Document extract:
○ ○ ○ ○ ○ ○ ○
Re: What /proc should contain [was: /proc/driver/microcode]

From: Ricky Beam (jfbeam@bluetopia.net)
Date: Thu Feb 24 2000 - 17:45:16 EST


On Thu, 24 Feb 2000, Peter T. Breuer wrote:
>> procfs is for process information (I'll be playing the part of purist today.)
>
>I disagree. (a) humans are processes. (b), what's in a name? /proc has
>come to mean "the place where the kernel outputs most of its info". Fine.

No, humans are people. :-) Humans are self adaptive where process aren't
(unless you've got some AI the rest of us don't.)

>> YES! Gee, let's give untrusted things access to /proc. There's all sorts
>
>Well, set their permissions appropriately then. But the fact is that
>the information has to be somewhere. How does being in proc in itself
>somehow make the information less secure than in a file somewhere else?

And if this untrusted thing has a buffer overflow or other flaw making it
possible for someone/thing to gain root access, then the permissions on
stuff in /proc is useless. The point is to give the thing access to
only what it needs without dragging a thousand other things along for
the ride. /dev is a good example... you can create a chroot()ed world
with only the nodes necessary for the thing in question without dragging
all of /dev with it.

But we can forget being able to pair out sections of procfs like this --
i.e. a procfs_chroot()? Linus wants all the sysctl() stuff to be a file
system tree. That's a reasonable thing to do, but I don't want it attached
to a static point in the file system making it difficult to cage processes.

At the core of this issue is the necessity of /proc for such everyday
ordinary things as "how many cpu's are in this thing?", for example.
There are far too many things pushed into /proc out of convenience without
regard to fast, tiny, efficient non-fs access to them. Also, people
quickly throw together a bunch of sprintf()s to hand back some status
or debuging information without spewing stuff via printk(). As a debug
tool, that's perfectly ok -- I do it myself. But the fact that people's
debugging tools become the sole point of inforamtion access is a bad thing.

>> NO. procfs was design for PROCESS INFORMATION. Over the years, people have
>
>Nonsense. Stop right there. Who cares what it was "developed for"?
○ ○ ○ ○ ○ ○ ○
Provided records:

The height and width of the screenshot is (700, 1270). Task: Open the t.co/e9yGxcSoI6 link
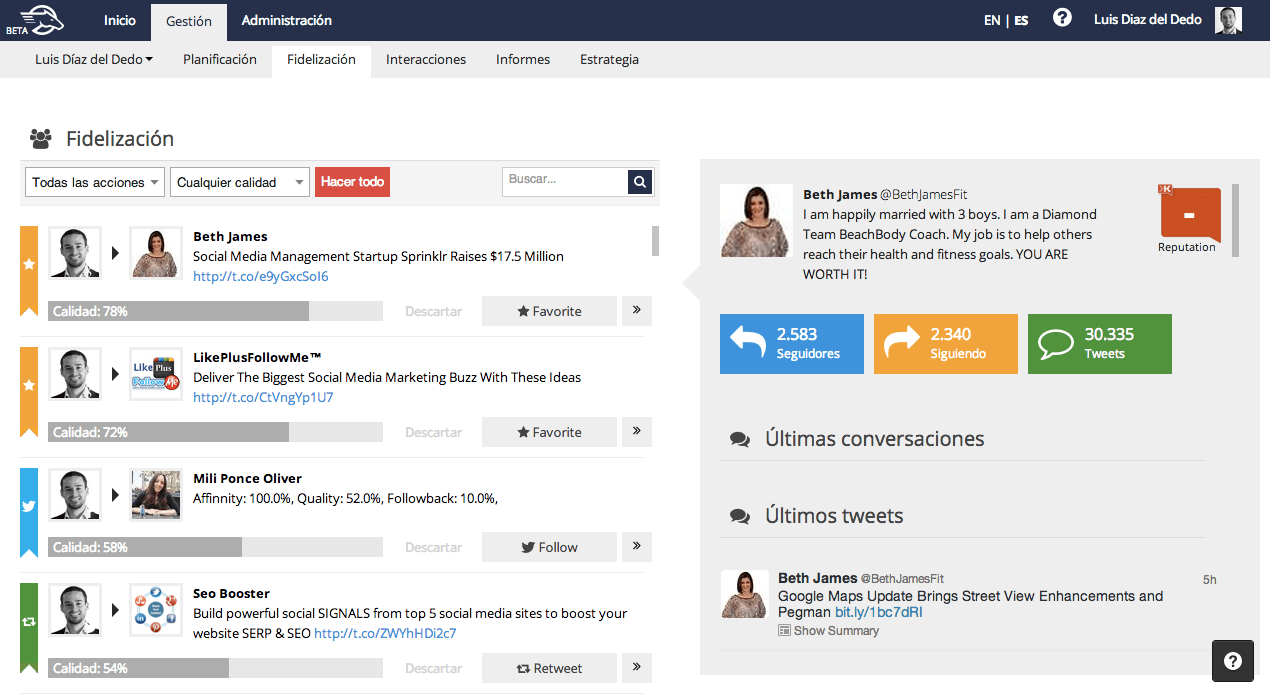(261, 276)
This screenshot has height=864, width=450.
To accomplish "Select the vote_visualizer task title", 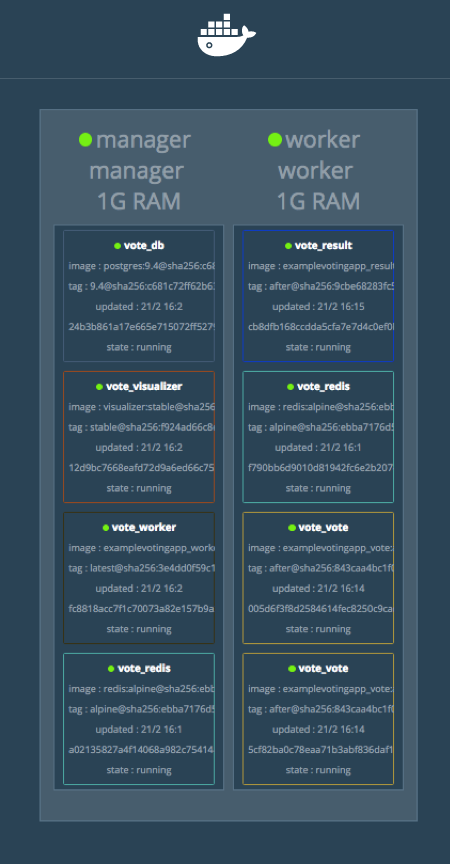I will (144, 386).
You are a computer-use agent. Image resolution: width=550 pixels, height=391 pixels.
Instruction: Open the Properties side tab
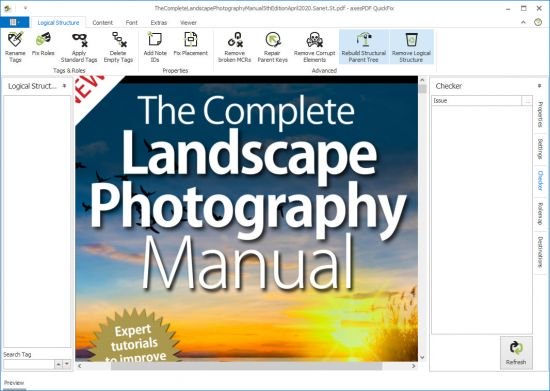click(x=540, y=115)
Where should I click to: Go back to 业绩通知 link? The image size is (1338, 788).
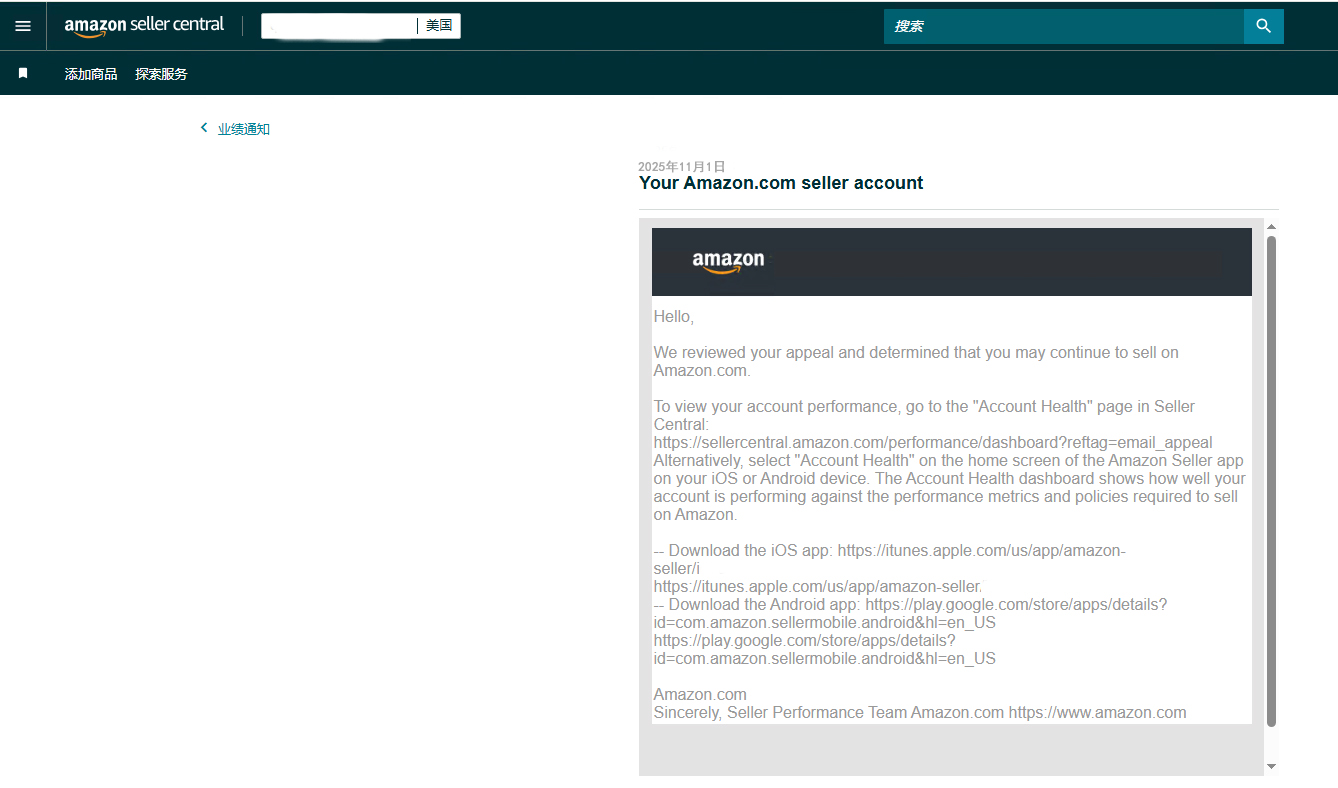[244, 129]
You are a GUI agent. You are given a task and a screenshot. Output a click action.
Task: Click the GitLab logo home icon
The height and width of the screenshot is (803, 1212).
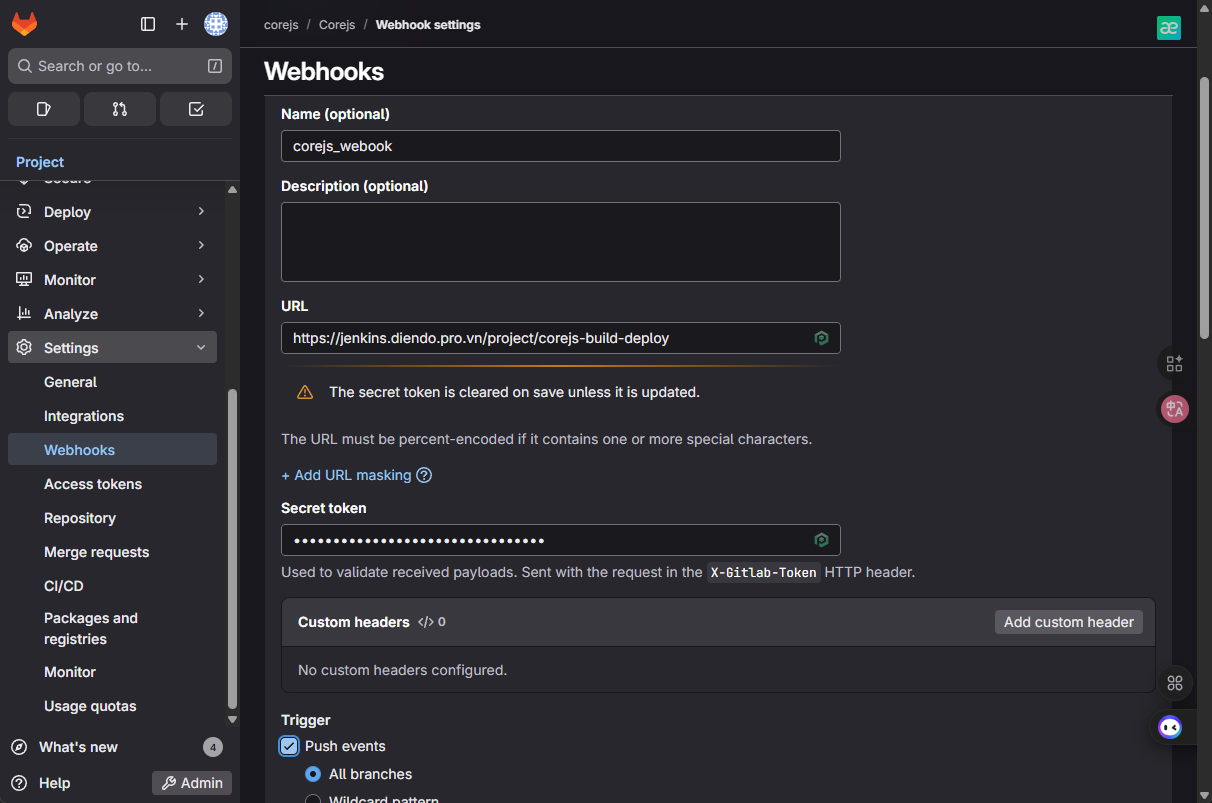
○ ○ ○ ○ ○ ○ ○
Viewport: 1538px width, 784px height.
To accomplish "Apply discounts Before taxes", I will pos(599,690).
○ ○ ○ ○ ○ ○ ○
Short task 1: In the mailing-list post about what /proc should contain, which directory does Ricky Beam name as a good example of giving a program access to only the nodes it needs?
Short task 2: Extend the mailing-list post about what /proc should contain, picking up right after its last line.
The records that come after the text are a separate set of material.

Exercise result 1: /dev

Exercise result 2:
The people who developed it. "We didn't design <X> to be a weapon" but
people certainly use it as one. Does that make it any more or less
right? Good? Bad?

As I said originally, I'd have to kill too many people to reverse this
evolution, and it would do little to it from happening again. All I can
hope to do is stop people from making it the sole interface for information.
And to stop them from dumping everything in sight as english text.

>Human beings were not developed to fly, but they do.

Actually, we don't... we make machines that fly and we go along for the
ride.

>> >But this is wrong ("evil"). They should't. Parsing is easy. Let them
>> >parse. Binary structures are for C.
>>
>> No it's not. That's one of the foundations of perl. I've seen (and even
>
>Stop. You don't seem to grok "parsing is easy". That simply tells me
>that you are one of the large number of programmers who can't write
>parsers, and therefore think it is difficult. Your argument is false
>from then on ...

Not at all. Just because YOU and I can write text parsers doesn't mean
the entire world can. There are hunreds of examples of text parsing gone
wrong throughout history. I don't care about the number of papers, books,
classes, or monkeys you've taught to do text parsing. There's a reason
lex and yacc exist and it's not because people are lazy. (They are, but
that's not the point.)

>> >Unfortuately for your argument, humans are the ones processing the
>> >information, ultimately.
>>
>> Wrong. Do some analysis of procfs accesses and you'll see most of the access
>
>Look, if I don't read the info, it's wasted. It might as well go to
>/dev/null. So I can assure you that the only important use is for human
>consumption. Proc's job is to facilitate my gathering of the information
>I need. It does that in the classical spirit of language design, by
>providing the information in convenient _readable_ formats. It's just a
>lot of ascii info. Just like configuration files. Are you arguning for
>a binary registry?

Let's take, for example, /proc/net/dev. You can 'cat' it and get all the
numbers and things you want/need right there. End of rant. However, the
instant you run 'netstat -i' you're wasting your time... netstat reads in
the text, converts it to binary numbers, and prints it back out as text
in a different format. You could argue netstat should skip the conversion
and play with the text from dev, but the point is it (and almost everything
else pulling data from /proc) DOES NOT DO THAT.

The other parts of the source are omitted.